-- START OF Supplied information --
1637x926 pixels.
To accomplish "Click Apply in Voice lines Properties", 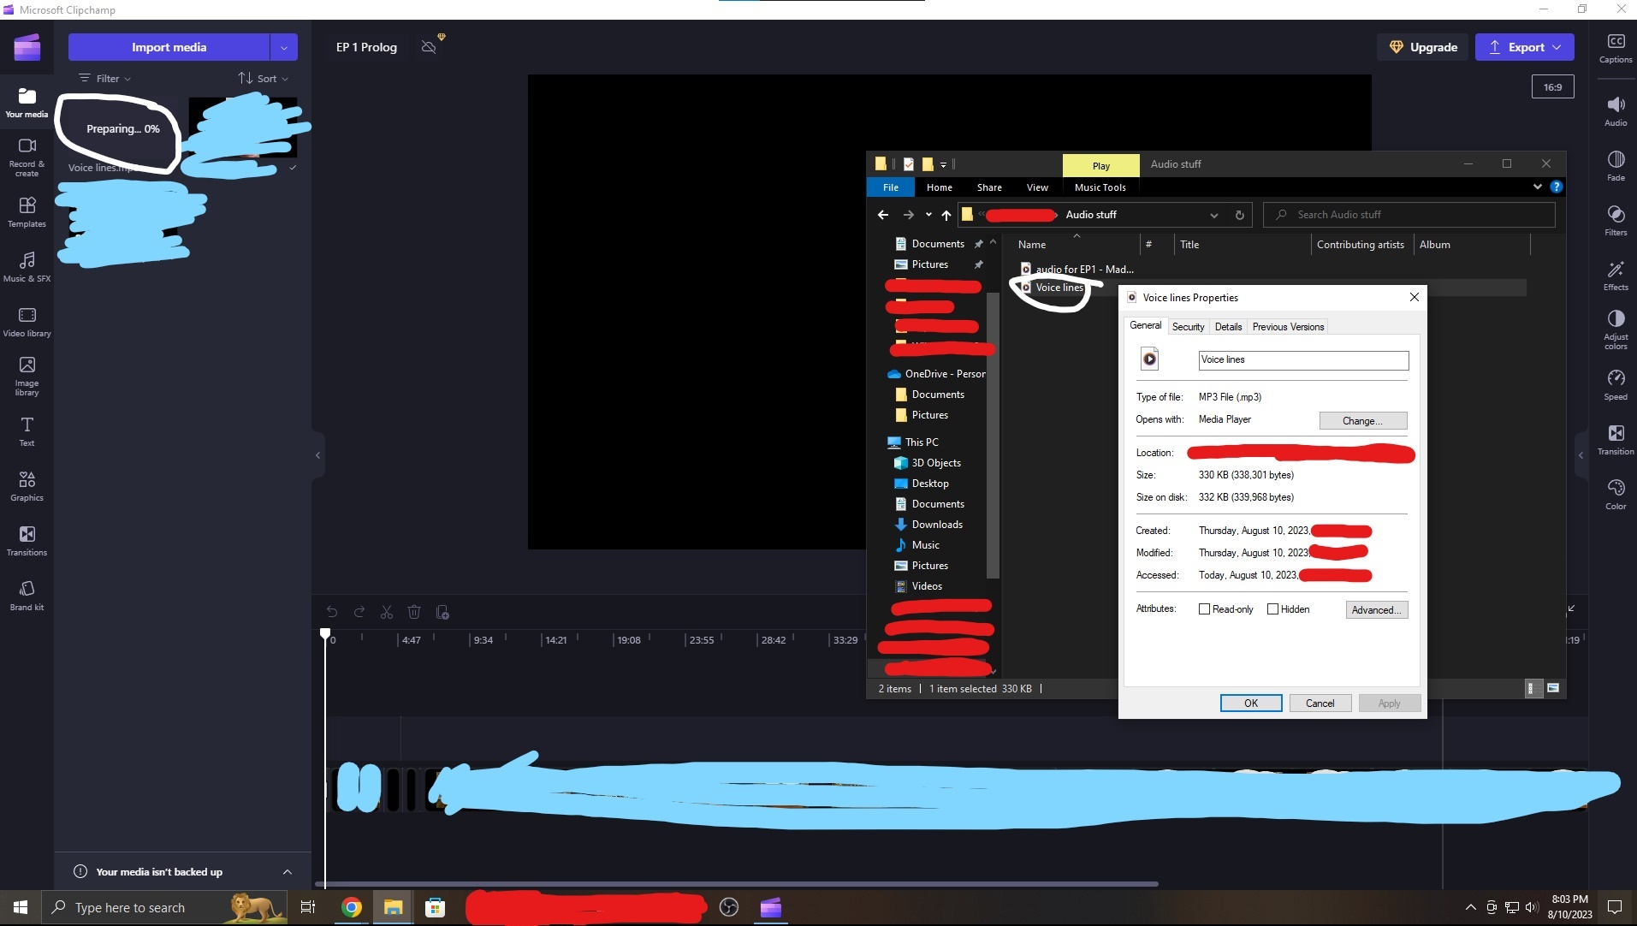I will pos(1389,703).

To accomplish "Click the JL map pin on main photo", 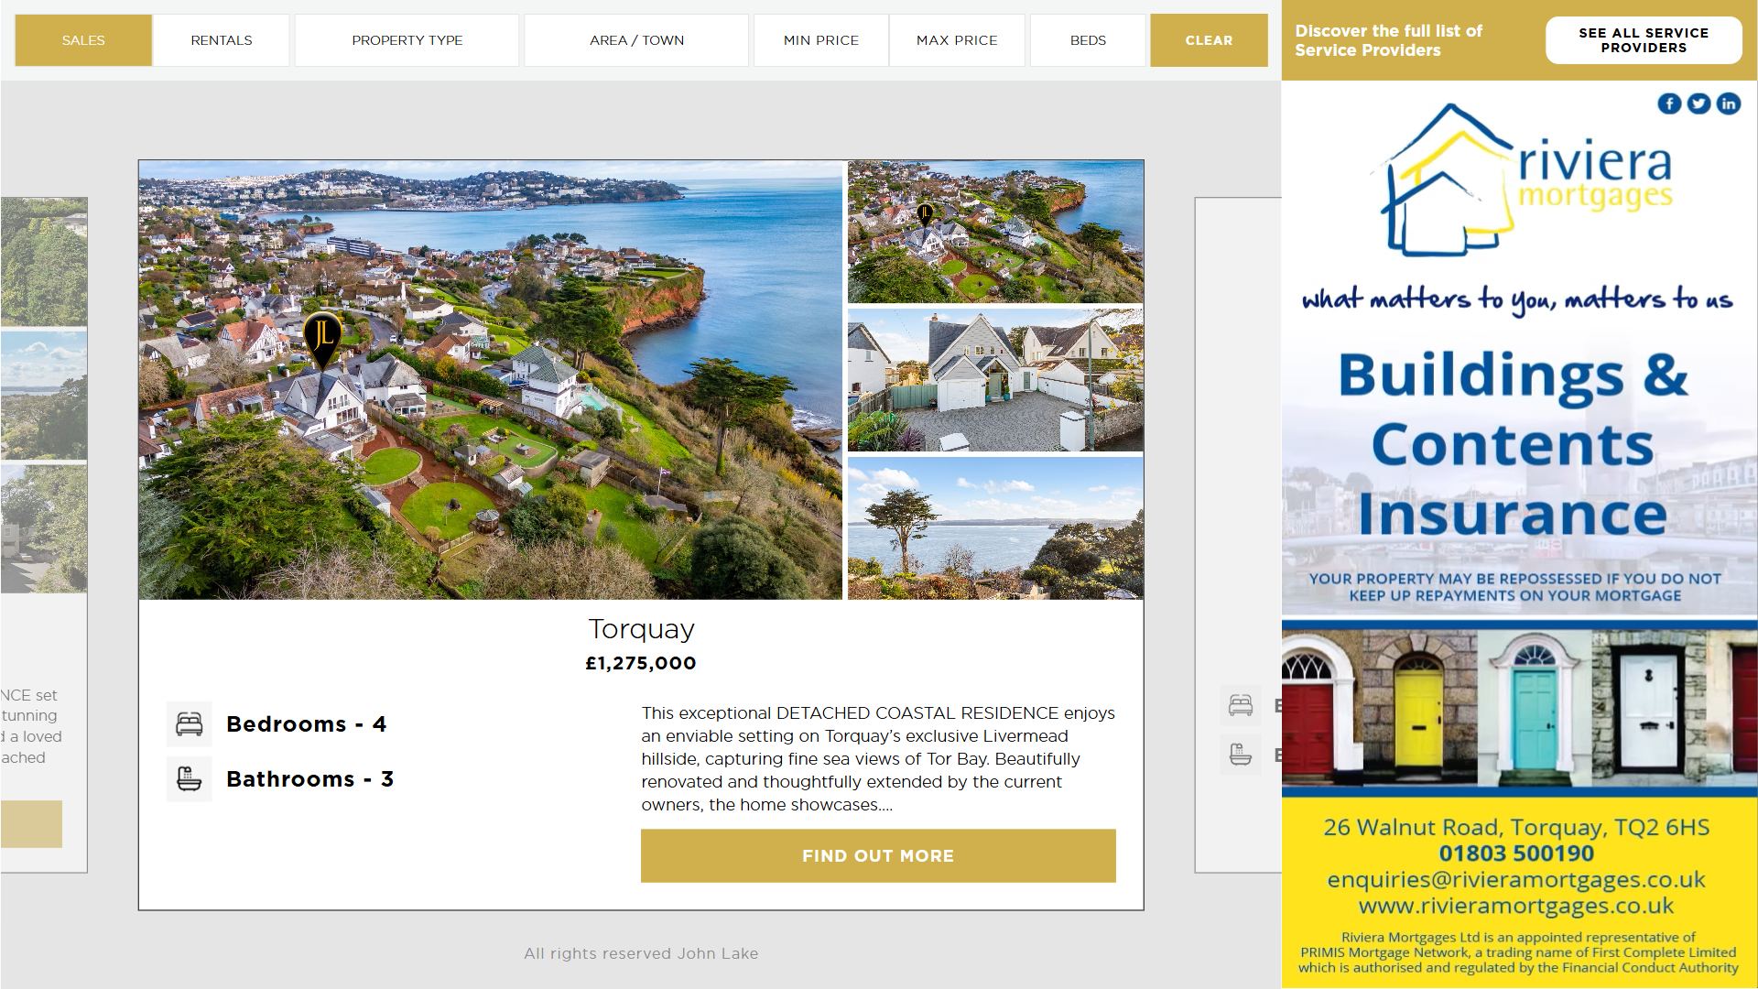I will pos(322,337).
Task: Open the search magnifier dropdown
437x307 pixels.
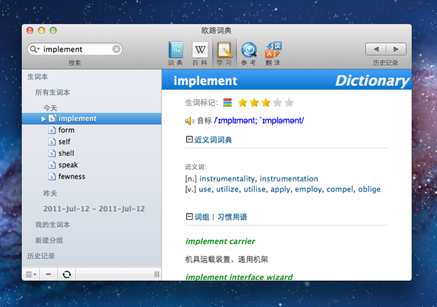Action: point(34,49)
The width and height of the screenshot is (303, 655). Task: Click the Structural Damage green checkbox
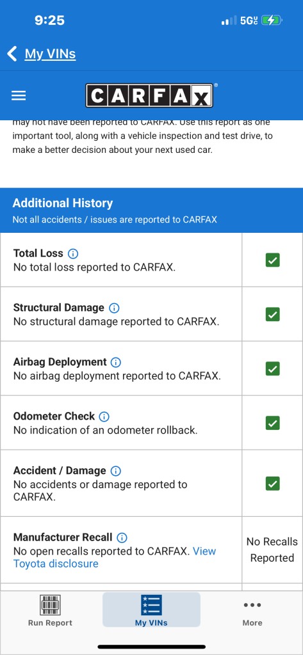(x=272, y=315)
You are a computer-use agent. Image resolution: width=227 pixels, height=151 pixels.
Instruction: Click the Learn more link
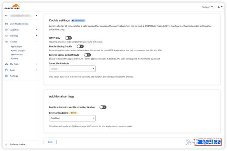tap(78, 20)
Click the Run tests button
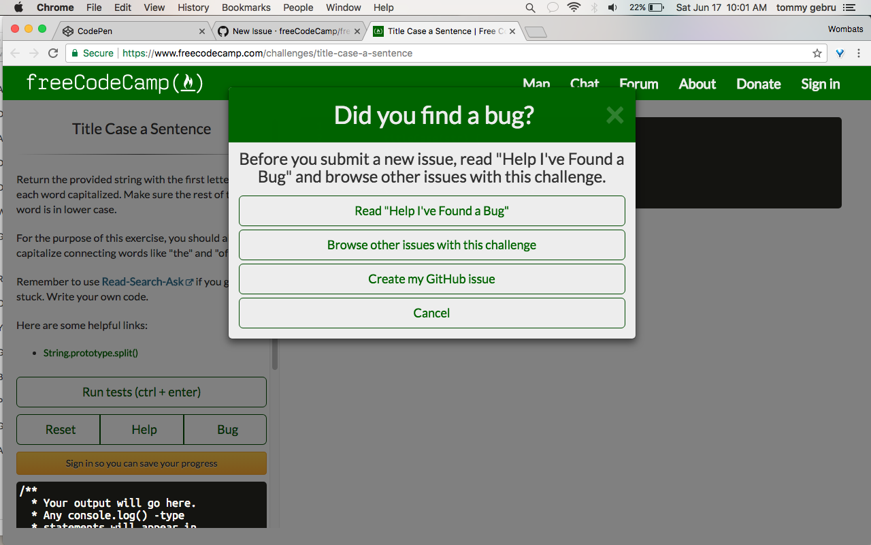 coord(141,392)
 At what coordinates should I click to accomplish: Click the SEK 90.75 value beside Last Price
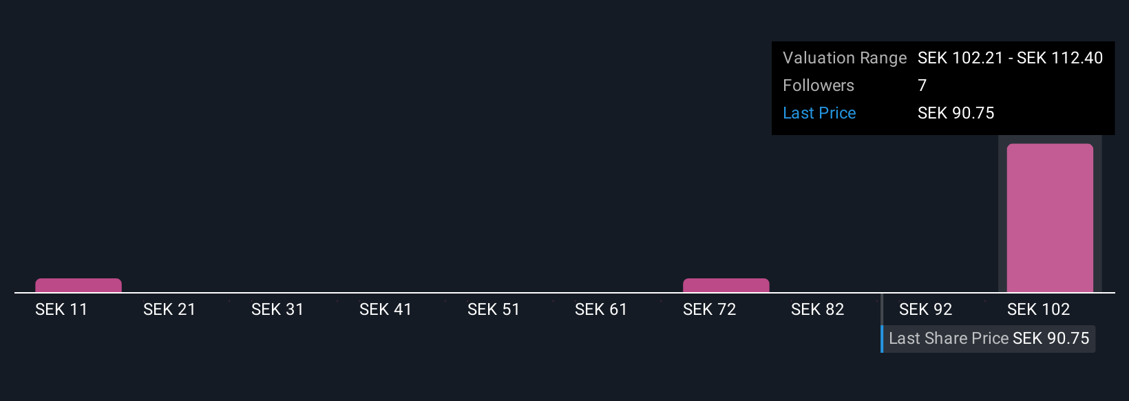click(956, 113)
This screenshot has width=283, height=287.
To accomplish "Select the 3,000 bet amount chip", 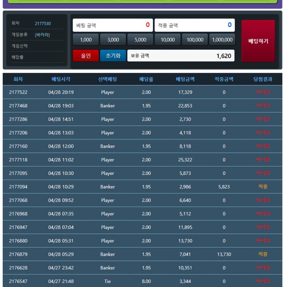I will coord(113,40).
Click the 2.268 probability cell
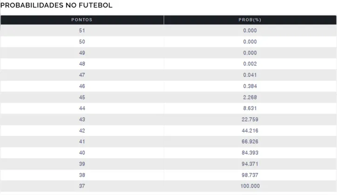 point(249,97)
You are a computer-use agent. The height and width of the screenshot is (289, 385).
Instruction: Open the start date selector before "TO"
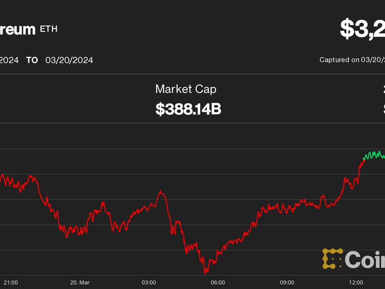pyautogui.click(x=10, y=60)
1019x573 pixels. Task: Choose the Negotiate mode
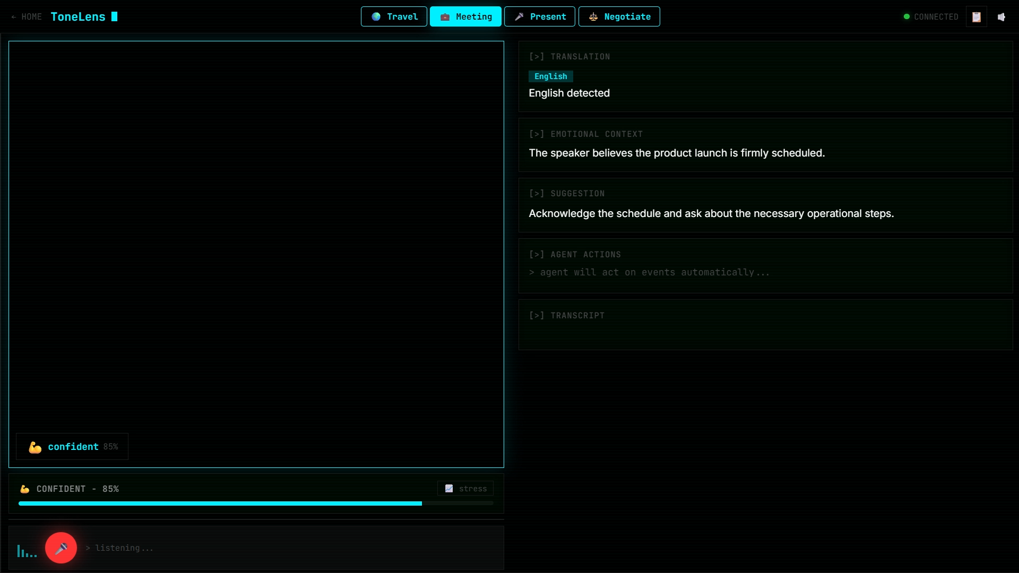[x=619, y=17]
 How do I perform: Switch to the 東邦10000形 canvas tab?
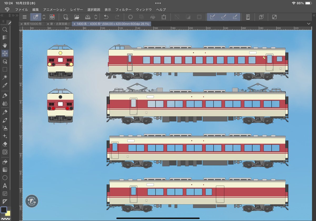coord(33,24)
-- END OF Supplied information --
## What to work on
Locate each line in the listing that contains the string "screenshot" and copy those lines out in full.

## The result
The width and height of the screenshot is (303, 655). Task: Click the Structural Damage green checkbox
This screenshot has width=283, height=287.
You are a computer-use agent. The height and width of the screenshot is (289, 385).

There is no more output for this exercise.